Dependency Direction
bagelquant-data sits below the rest of the ecosystem. It must not import
bagelquant-core, bagelquant-bt, bagelquant-app, or the website.
The handoff to bagelquant-core is plain data: RetrievedPanel exposes a
DataFrame, sorted calendar, and universe. Downstream code constructs Domain
and Panel objects itself.
Storage Layout
Local V1 storage is partitioned by source, table, year, and month:
lake-root/
tushare/
daily/
year=2024/
month=01/
snapshots/
JSON catalogs track source-level ids, table metadata, latest snapshot pointers, and inferred panel fields. Reads use partition metadata to skip snapshots outside the requested date range, then apply exact filtering after loading.
Update Flow
Normal provider refresh:
DataRequest -> DataSource.read -> DataLakeManager.update -> LocalDataLake.write
Tushare production-style refresh:
reference refresh -> scan_tushare_updates -> review report -> execute jobs
The report is the review boundary.
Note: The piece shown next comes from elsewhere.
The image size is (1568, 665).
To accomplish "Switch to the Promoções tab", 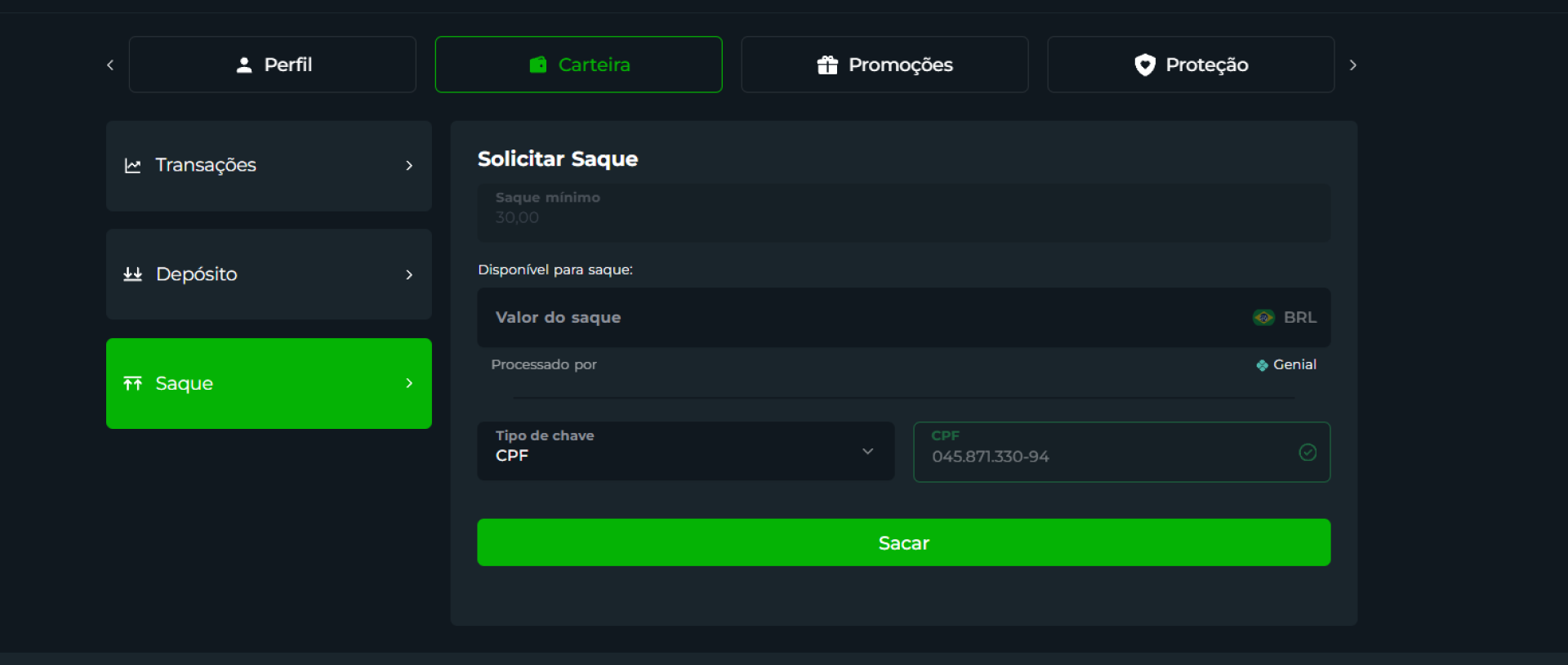I will [x=884, y=65].
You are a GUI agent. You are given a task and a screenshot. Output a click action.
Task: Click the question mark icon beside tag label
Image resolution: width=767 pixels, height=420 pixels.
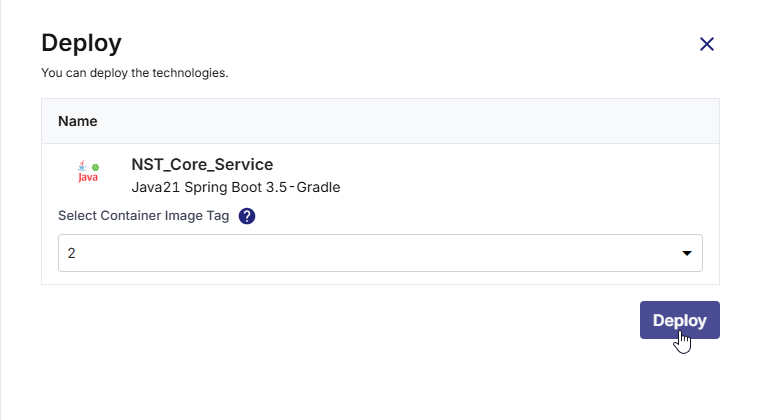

Execution should consume the confirmed jobs from that report instead of rebuilding plans implicitly.
Module Structure
datasource: provider adapters, request objects, and registry.lake: snapshot storage, catalogs, direct reads, and update orchestration.loader: lake-first retrieval and panel-shaped return objects.metadata: schemas, contracts, identities, and lineage.transform: stateless DataFrame transformation pipelines.cache: optional cache policies and implementations.config: environment and profile settings.
Failure Handling
Provider and lake errors should include the source, dataset, requested date range, and operation whenever possible. Missing optional provider dependencies should fail at adapter construction or first provider use, not during package import.